Over my 20 years working within mental health, I have witnessed how professionals discriminate against those at the sharp end of intersecting socio-economic inequalities. Whether that’s a psychiatrist over-medicating Black men or a psychiatric nurse on a crisis team telling someone who is relapsing because of problems with their benefits to “have a nice warm bath” or “go for a walk”. If people are already disadvantaged in our society e.g., because of their race or economic status, this creates an added barrier to accessing services and support. Putting yourself in a position where you could potentially be shamed by a mental health professional is a high-risk strategy. As Brene Brown states, “If we share our shame story with the wrong person, they can easily become one more piece of flying debris in an already dangerous storm”.
As someone who has had to “tell my story” to many a mental health professional when accessing mental health support, I know that it is very difficult to distinguish between the effects of the mental illness and the effects of the shame of mental illness itself. For example, being in the midst of mental illness can cruelly distort our sense of status and identity. Whenever I have been very mentally unwell my sense of identity is completely lost, and I feel that I have very limited rights to access opportunities and experiences that I would normally take for granted when I am well. So, whilst my mental illness is one factor for me in reducing typical “wellbeing type activities” such as going out for a meal with friends, walking, singing, reading or watching TV, it is the shame and the stigma of not feeling “good enough” that exacerbates lack of access to these too.
So, when assessing how people from the sharp end of socio-economic inequality access mental health services it is disturbing to see that those who are at the sharp end of this inequality access services in a very different way to those who have more socio-economic privilege. For example, “people of African and Caribbean origin living in the UK have lower reported rates of common mental illness than other ethnic groups. However, they are more likely to be diagnosed with severe mental illness and are three to five times more likely than any other group to be diagnosed and admitted to hospital for schizophrenia.” (Catalyst for Change). Other research shows that Mental Health Act detention rates are three and a half times higher in the most deprived parts of England, alongside widening racial disparities.
By looking at these statistics within a framework of socio-economic inequality we are able to gain a clearer picture of what is needed to support people to remove the barriers to access.

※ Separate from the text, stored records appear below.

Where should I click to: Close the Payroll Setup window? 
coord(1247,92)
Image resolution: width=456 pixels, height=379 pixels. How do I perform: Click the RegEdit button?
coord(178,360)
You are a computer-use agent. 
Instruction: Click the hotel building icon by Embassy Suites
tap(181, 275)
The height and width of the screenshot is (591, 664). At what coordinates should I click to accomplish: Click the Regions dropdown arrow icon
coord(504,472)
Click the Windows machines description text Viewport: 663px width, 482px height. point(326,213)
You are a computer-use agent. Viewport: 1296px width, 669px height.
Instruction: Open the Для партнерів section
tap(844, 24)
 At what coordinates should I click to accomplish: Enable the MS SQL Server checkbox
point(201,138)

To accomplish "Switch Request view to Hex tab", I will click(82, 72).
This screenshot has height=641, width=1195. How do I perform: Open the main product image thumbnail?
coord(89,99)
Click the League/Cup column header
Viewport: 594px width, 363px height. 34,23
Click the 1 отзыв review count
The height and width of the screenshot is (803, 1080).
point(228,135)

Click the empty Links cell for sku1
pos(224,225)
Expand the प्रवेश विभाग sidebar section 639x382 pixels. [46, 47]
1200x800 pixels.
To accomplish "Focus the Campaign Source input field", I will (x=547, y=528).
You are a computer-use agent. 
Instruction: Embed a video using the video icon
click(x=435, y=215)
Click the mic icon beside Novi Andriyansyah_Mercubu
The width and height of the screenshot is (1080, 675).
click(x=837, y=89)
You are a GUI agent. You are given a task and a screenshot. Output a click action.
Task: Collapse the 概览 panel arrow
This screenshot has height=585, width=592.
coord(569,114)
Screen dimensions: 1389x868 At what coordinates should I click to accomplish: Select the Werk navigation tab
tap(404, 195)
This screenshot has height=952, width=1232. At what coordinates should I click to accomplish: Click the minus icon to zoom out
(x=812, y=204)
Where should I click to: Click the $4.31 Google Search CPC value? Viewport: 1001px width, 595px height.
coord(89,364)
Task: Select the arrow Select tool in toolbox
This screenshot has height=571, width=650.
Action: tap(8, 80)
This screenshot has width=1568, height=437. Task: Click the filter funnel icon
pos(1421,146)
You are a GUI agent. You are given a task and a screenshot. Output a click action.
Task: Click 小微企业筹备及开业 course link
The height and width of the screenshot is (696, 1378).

We need to shift the narrative away from individual pathology to structural change – including a decent and accessible social security system, progressive taxation (including a wealth tax) and significant investment into housing, education and childcare – to really tackle the root causes of the growing mental health crisis in the UK. Until extreme inequality is tackled, within and between countries, we will not be able to “make mental health and wellbeing for all a global priority“.